- Genre: Drama;
- Written by: Seema Ghazal
- Directed by: Fahim Burney
- Starring: Zhalay Sarhadi Zahid Ahmed Hina Altaf Imran Ashraf
- Original language: Urdu
- No. of seasons: 01
- No. of episodes: 21

Production
- Producer: Momina Duraid
- Production company: MD Productions

Original release
- Release: 1 March – 21 July 2017

Related
- Saya-e-Dewar Bhi Nahi; O Rangreza;

= Dil-e-Jaanam (2017 TV series) =

Television series

Dil-e-Jaanam is a Pakistani television series that first aired on 1 March 2017 on Hum TV. It features Zahid Ahmed and Hina Altaf in leads. Due to the low ratings the channel decided to off-air the series. The last episode was aired on 21 July 2017.

==Plot==
Two cousins, Eshal and Shavez, are engaged from childhood. But conditions change, when Shavez starts taking interest in a girl, Asma. His parents, Rabiya and Rehman are unaware of fact and prepare to marry Shavez with his maternal uncle Usman's daughter Eshal. While, Eshal has a friend Haris, who helps her with all types of problems. Eshal does not have feelings for him but he loves her. On the wedding day, Shavez does his nikah with Asma and expresses his love for her in front of his parents. His parents are shocked to see them. A devastated Rabiya goes to apologize to her brother and sister-in-law. But they say her that it is not her fault. Shortly thereafter, Eshal’s parents arrange her wedding with someone else but the day before her wedding she is kidnapped. Shortly before being released Haris reveals his face to Eshal as he wants to threaten her and her family should she try to marry anyone else or tell anyone it was him that had her kidnapped. Everyone is oblivious of the fact that Haris had kidnapped her and are happy that Eshal is found.

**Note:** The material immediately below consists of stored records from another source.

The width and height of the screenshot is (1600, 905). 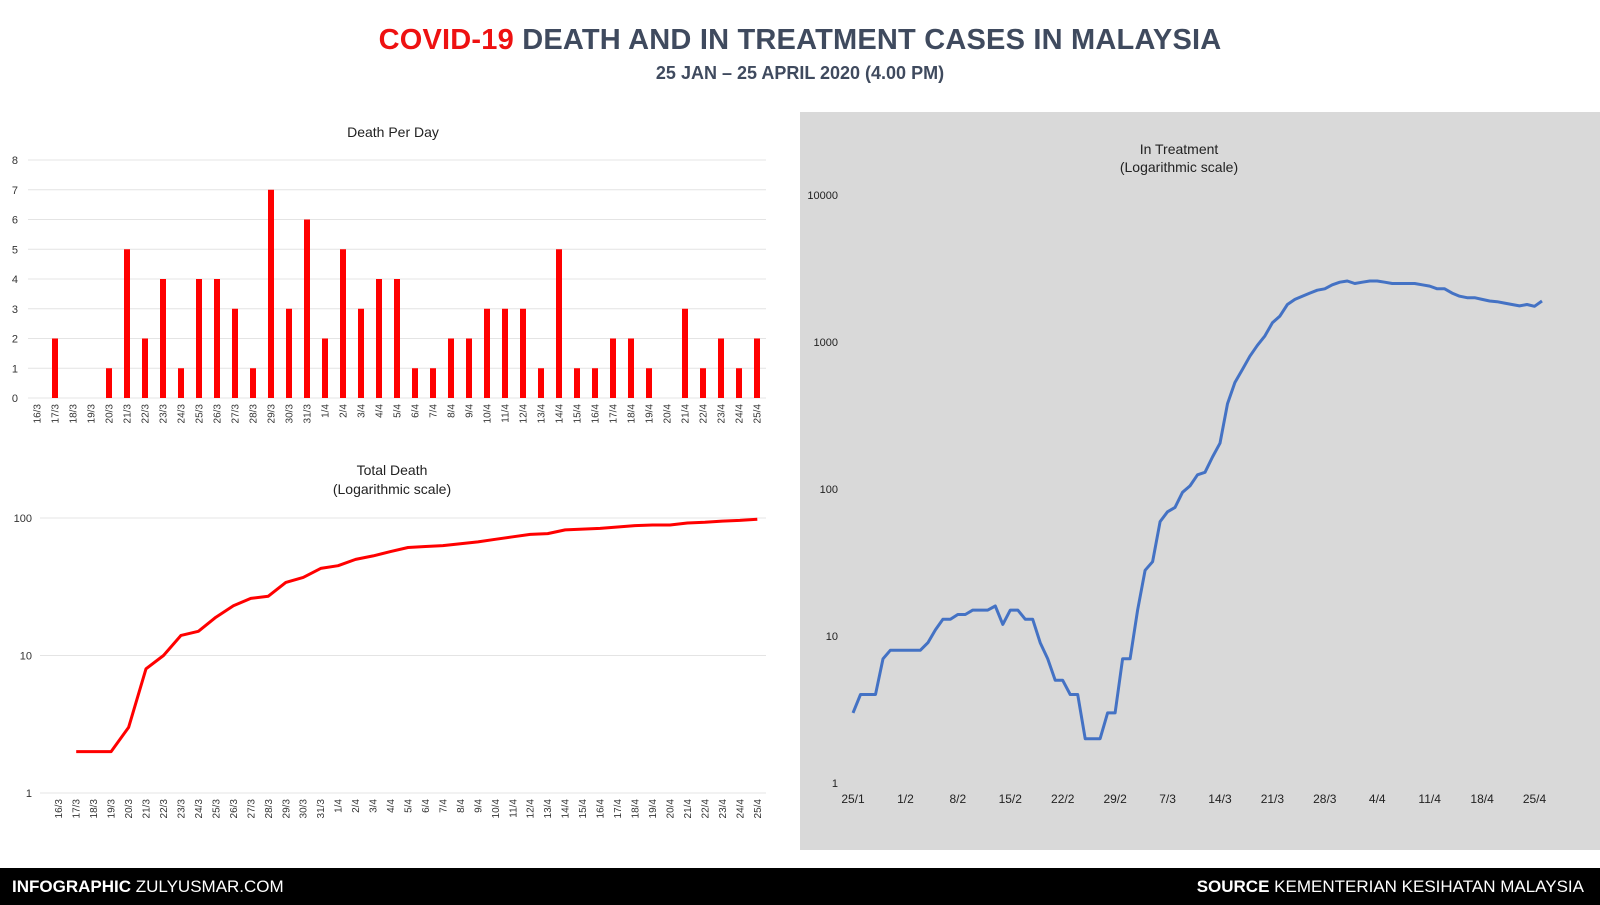 I want to click on x-tick-label: 19/3, so click(x=112, y=809).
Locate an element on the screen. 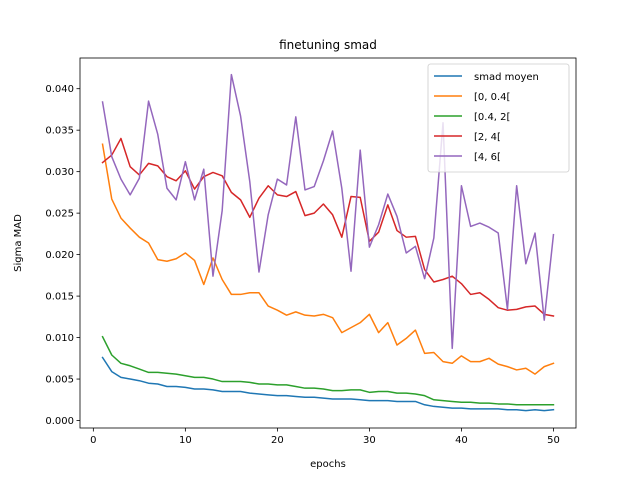 Image resolution: width=640 pixels, height=480 pixels. x-tick-label: 20 is located at coordinates (278, 440).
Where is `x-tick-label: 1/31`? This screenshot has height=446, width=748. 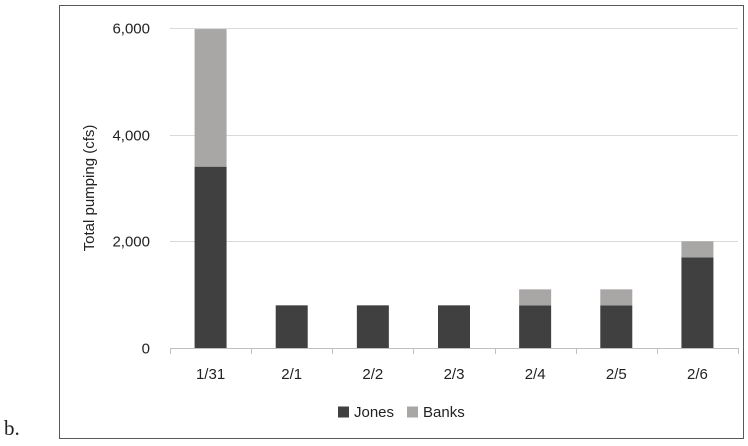
x-tick-label: 1/31 is located at coordinates (210, 374).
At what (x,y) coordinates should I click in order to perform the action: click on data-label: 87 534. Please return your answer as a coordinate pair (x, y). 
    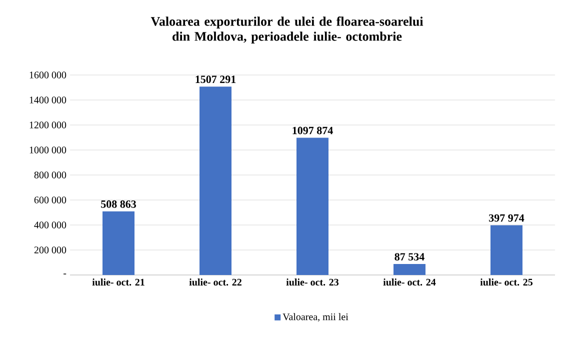
    Looking at the image, I should click on (409, 257).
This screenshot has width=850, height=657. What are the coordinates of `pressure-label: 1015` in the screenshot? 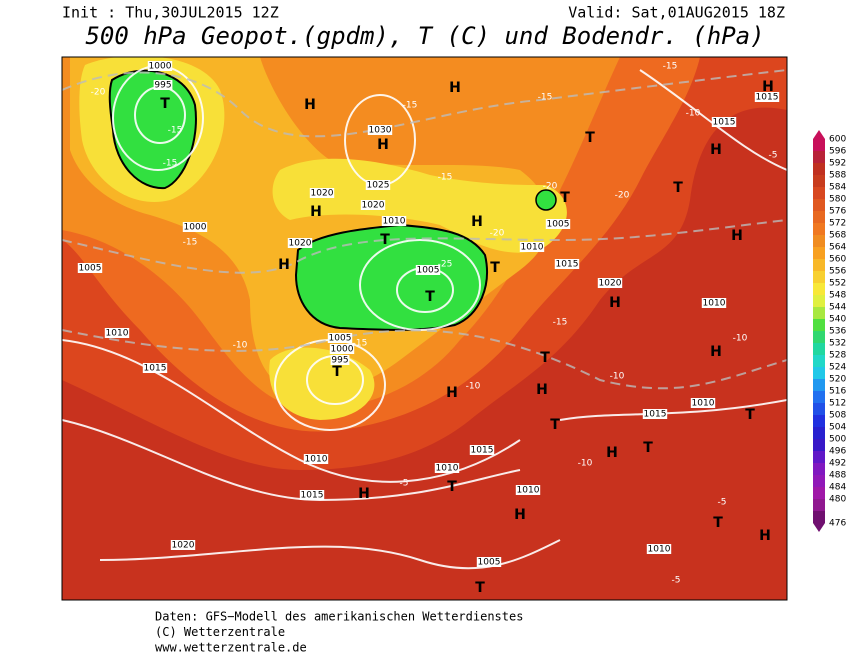 It's located at (156, 369).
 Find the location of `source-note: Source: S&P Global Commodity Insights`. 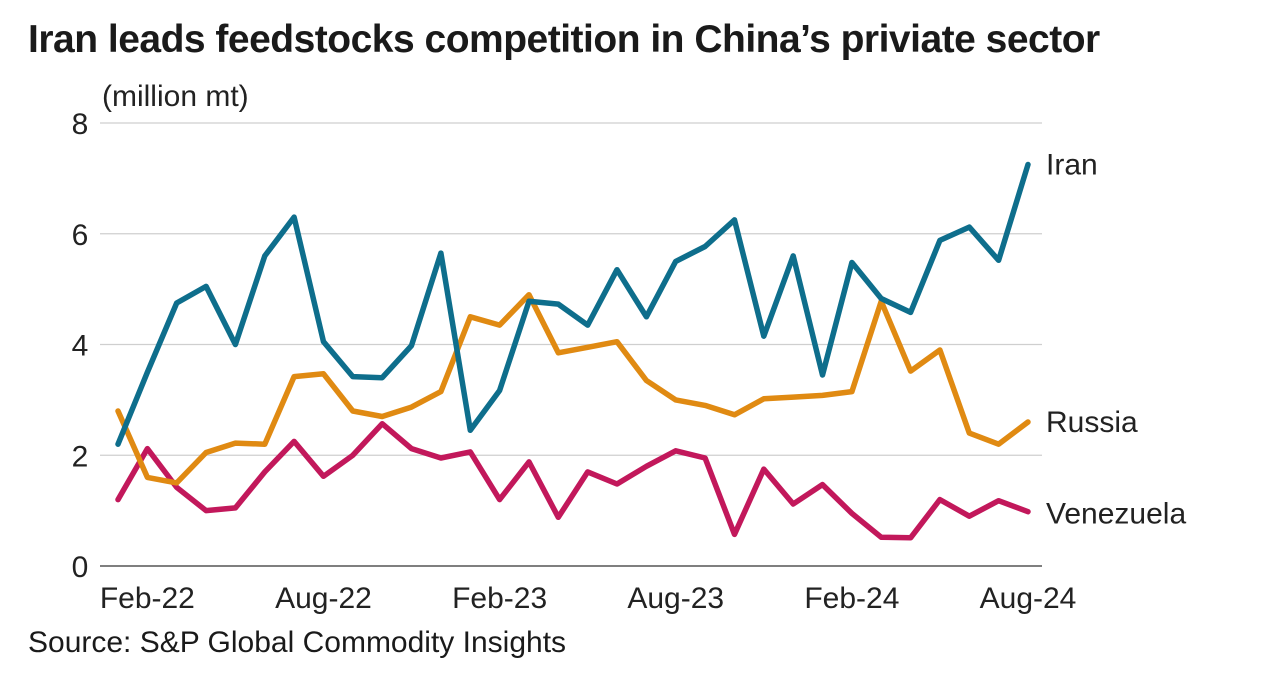

source-note: Source: S&P Global Commodity Insights is located at coordinates (298, 642).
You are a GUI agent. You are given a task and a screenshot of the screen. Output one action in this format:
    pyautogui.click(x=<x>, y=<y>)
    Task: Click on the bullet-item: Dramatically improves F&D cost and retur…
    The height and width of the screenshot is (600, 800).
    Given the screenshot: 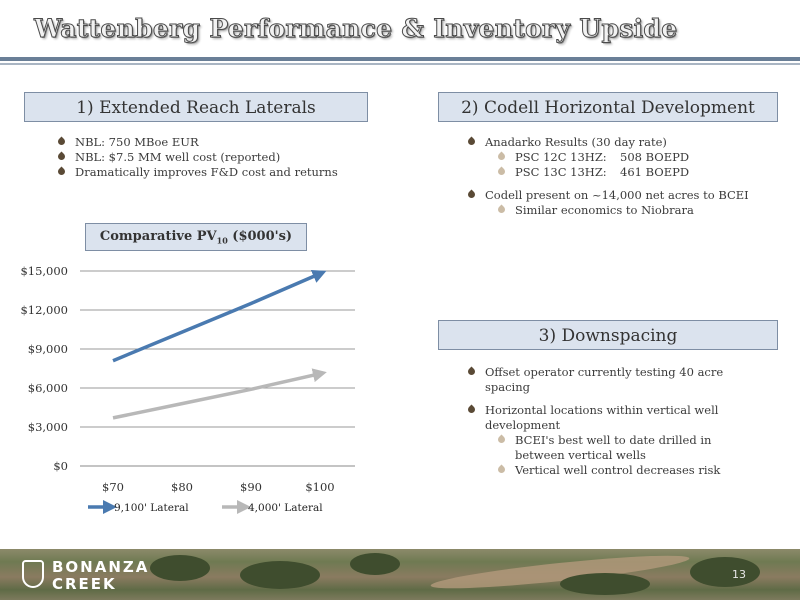 What is the action you would take?
    pyautogui.click(x=217, y=172)
    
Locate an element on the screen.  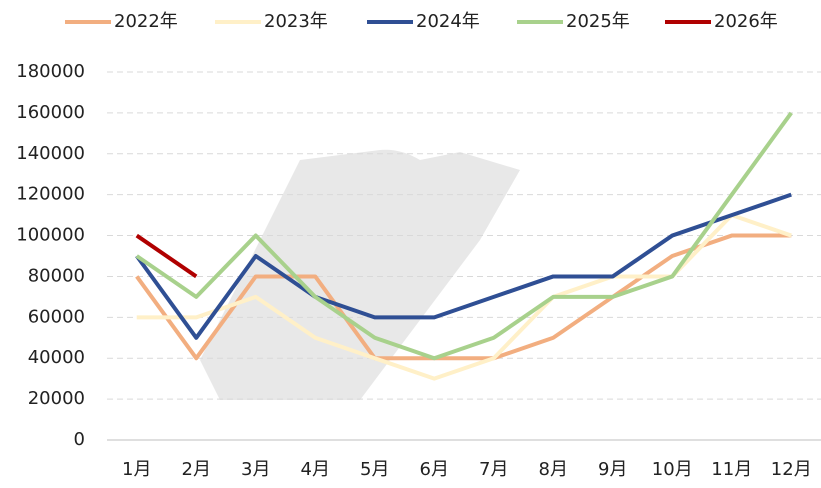
y-tick-label: 20000 is located at coordinates (56, 398).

In the end, both Eshal and Shavez reunite and the drama ends.

== Cast ==

- Zahid Ahmed as Shavez
- Hina Altaf as Eshal
- Usman Peerzada as Rehman
- Imran Ashraf as Haris
- Zhalay Sarhadi as Asma
- Saba Faisal as Qudsia
- Shaheen Khan as Rabiya
- Anwar Iqbal as Azeem
- Shamim Hilaly as Rakshy
- Zarnab as salma
- Iqra Aziz as Sameera; Cameo
- Sabahat
- Mehreen
- Sofia Khan
- Aashiq Khan
- Kamal Khan

== Production ==
On being asked about her character on this project and why she chose to play it, Zhalay shared,

"My character is called Asma, she is a career driven woman who is very egoistical and is used to getting what she wants. She is also a woman in love and the combination of the two is deadly. I love doing challenging characters which have many shades. Asma is a real woman with true emotions and not just a symbol of evil or good. I was intrigued by the various colors in her personality and that is what drew me to this play".